Emotional lability is a disorder characterized by involuntary emotional displays of mood that are overly frequent and excessive, often the result of various neuropathologies.
Historically, emotional lability has been difficult to categorize as a distinct psychological disorder. The term is often used interchangeably with pseudobulbar affect (PBA), although PBA more generally refers to excessive emotions that may or may not correspond with the underlying mood. PBA also encompasses a broader range of emotions including anger and irritability, while emotional lability generally refers only to emotions characterized by laughing and crying.
Although the definitive cause is still unknown, most hypotheses point to the loss of voluntary, cortical inhibition over brainstem centers that produce the facio-respiratory functions associated with laughing and crying as the anatomical basis for this syndrome. This loss of cerebral control results in a dissociation of affective displays from the subjectively experienced emotional states.
A more specific neurological explanation cites bilateral corticobulbar motor track lesions as the main cause. The lesions uncouple cranial motor nerve nuclei and supranuclear integrative centers from their cortical control.
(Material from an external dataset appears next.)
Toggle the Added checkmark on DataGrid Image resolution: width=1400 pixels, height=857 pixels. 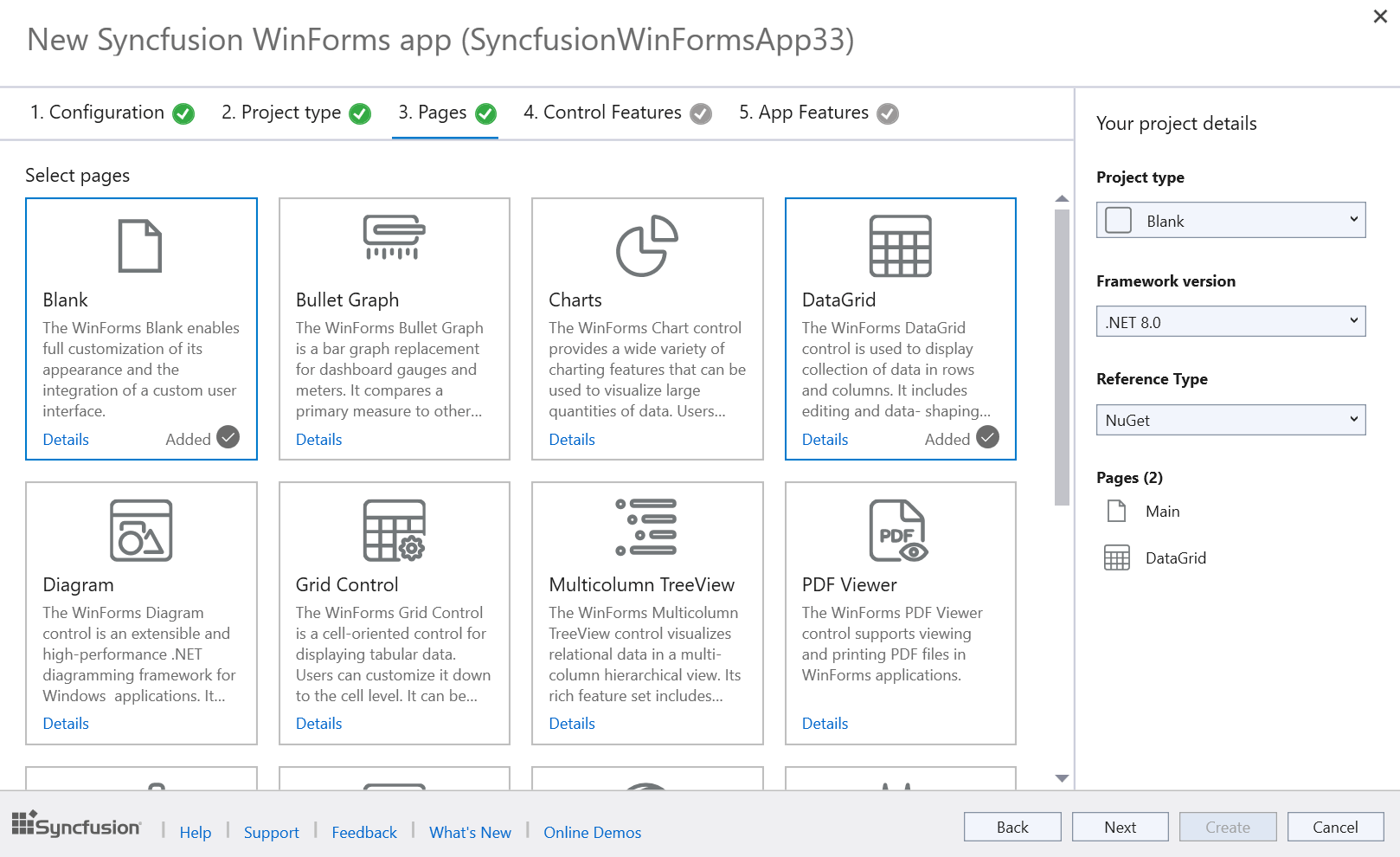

Almost all cases of emotional lability involve neurological systems with motor functions, and associated lesions are always multifocal or bilateral. The most common neuroanatomic structures involved include the internal capsules, the substantia nigra, the cerebral peduncles, and the pyramidal tracts. The lesions are most commonly correlated with multiple sclerosis, Alzheimer’s disease, stroke, and traumatic brain injury.
The excessive emotional displays associated with the disorder can have a profoundly negative social impact. These displays often impair social and occupational functioning, lead to social phobias and withdrawal, and eventually become socially disabling.
To date, the inability to locate a definite cause for the disorder has impeded direction and treatment. Three scales measuring emotional lability have been frequently used and statistically validated: the Pathological Laughing and Crying Scale (PLACS), the Center for Neurologic Study-Lability Scale (CNS-LS), and the Emotional Lability Questionnaire (ELC). Attempts to reduce the symptoms of the disease often include anti-depressants and dopaminergic agents, with individual case reports suggesting some improvement in symptoms. However, no neuropharmaceutical treatment has conclusively shown to be effective in large, controlled trials.